(Text under study):
◇ ◇ ◇ ◇
My name is David Colarusso.† I founded and co-direct Suffolk University Law School's Legal Innovation & Technology (LIT) Lab. By training I'm an attorney & science educator. By experience, I'm a data scientist, craftsman, and writer. Mostly, I build things: furniture, software, reasoned arguments...
Currently, my work focuses on NLP/AI, data standards, document automation, and increasing access to justice. I'm also interested in using games to power crowdsourcing efforts and foster learning. If I'm being cute, I might say I teach sand to "think" about the law and law students how to work with and think about "thinking" sand.
I taught high school physics & astronomy for six years before going to law school, five of those were in Lexington Massachusetts, with one in Edinburgh Scotland on a Fulbright teacher exchange.
While teaching I produced a physics serise on YouTube that did pretty well (over 6 million views). I also ran a small software company. The latter side hustle continued through law school—running for eight years and closing in the black.
◇ ◇ ◇ ◇
(Available data):
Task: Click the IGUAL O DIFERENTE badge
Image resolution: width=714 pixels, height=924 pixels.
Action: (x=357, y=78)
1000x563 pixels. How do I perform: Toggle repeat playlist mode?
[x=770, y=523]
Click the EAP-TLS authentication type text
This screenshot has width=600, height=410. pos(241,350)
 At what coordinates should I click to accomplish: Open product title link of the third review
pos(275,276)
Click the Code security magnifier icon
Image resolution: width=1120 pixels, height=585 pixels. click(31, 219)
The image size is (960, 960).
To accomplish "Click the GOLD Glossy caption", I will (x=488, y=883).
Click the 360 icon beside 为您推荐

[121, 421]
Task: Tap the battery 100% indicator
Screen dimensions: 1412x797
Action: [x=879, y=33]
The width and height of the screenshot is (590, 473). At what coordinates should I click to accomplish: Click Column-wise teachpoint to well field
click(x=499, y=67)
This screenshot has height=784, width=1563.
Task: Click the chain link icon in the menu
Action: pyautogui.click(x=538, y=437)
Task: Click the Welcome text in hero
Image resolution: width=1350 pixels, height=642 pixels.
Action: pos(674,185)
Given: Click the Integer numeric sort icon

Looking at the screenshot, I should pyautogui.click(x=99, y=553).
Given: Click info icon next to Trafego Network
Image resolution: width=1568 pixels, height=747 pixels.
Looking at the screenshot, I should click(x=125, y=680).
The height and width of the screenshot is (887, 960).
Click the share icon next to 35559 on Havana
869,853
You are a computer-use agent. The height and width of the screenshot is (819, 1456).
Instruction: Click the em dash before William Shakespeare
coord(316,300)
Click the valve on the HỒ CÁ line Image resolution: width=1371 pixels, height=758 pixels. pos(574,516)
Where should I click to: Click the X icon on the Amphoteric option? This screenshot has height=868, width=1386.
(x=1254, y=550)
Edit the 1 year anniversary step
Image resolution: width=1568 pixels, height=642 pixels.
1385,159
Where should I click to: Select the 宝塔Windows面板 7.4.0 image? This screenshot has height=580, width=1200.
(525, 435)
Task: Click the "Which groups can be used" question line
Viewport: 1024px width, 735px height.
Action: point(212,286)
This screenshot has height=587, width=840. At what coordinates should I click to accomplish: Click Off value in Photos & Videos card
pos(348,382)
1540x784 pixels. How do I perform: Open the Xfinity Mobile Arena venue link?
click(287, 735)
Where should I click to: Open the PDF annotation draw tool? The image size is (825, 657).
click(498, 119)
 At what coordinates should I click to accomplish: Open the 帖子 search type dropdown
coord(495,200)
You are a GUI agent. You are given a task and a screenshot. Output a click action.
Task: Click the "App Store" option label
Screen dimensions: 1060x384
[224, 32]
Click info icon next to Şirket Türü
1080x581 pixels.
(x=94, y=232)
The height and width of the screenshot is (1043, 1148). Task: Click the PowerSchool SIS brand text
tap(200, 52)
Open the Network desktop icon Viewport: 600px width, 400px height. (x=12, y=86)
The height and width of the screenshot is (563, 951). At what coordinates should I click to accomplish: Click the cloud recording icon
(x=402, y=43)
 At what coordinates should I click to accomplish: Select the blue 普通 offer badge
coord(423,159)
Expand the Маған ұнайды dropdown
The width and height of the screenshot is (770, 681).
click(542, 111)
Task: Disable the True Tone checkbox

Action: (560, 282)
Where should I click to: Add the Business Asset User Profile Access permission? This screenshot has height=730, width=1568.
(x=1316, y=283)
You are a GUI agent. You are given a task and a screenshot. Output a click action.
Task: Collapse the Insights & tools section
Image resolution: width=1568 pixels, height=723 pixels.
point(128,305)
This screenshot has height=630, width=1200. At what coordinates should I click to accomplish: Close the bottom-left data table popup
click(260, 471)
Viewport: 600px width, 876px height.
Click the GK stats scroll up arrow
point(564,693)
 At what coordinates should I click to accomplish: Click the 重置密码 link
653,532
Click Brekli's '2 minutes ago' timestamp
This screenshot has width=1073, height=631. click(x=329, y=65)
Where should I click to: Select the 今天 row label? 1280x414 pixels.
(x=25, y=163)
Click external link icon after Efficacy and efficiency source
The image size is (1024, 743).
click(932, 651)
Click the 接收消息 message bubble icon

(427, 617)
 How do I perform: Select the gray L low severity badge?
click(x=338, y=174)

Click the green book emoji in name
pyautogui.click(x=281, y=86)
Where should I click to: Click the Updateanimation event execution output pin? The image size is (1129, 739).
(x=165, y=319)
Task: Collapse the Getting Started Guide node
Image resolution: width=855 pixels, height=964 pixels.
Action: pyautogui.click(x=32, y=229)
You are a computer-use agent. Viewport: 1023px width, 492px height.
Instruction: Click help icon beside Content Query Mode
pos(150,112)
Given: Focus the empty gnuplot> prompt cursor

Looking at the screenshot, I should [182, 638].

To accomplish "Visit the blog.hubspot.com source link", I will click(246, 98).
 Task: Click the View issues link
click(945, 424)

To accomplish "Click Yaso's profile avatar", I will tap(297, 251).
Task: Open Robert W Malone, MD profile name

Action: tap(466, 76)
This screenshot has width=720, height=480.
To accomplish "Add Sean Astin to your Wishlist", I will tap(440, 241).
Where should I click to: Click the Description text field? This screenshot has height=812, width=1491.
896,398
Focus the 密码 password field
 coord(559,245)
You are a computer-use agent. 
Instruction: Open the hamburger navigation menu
◇ ◇ ◇ ◇
(About this exercise):
Return the part of David Colarusso's self-introduction beginning at "My name is David" and ending at "Fulbright teacher exchange.", copied word for word.

(Exercise answer):
My name is David Colarusso.† I founded and co-direct Suffolk University Law School's Legal Innovation & Technology (LIT) Lab. By training I'm an attorney & science educator. By experience, I'm a data scientist, craftsman, and writer. Mostly, I build things: furniture, software, reasoned arguments...
Currently, my work focuses on NLP/AI, data standards, document automation, and increasing access to justice. I'm also interested in using games to power crowdsourcing efforts and foster learning. If I'm being cute, I might say I teach sand to "think" about the law and law students how to work with and think about "thinking" sand.
I taught high school physics & astronomy for six years before going to law school, five of those were in Lexington Massachusetts, with one in Edinburgh Scotland on a Fulbright teacher exchange.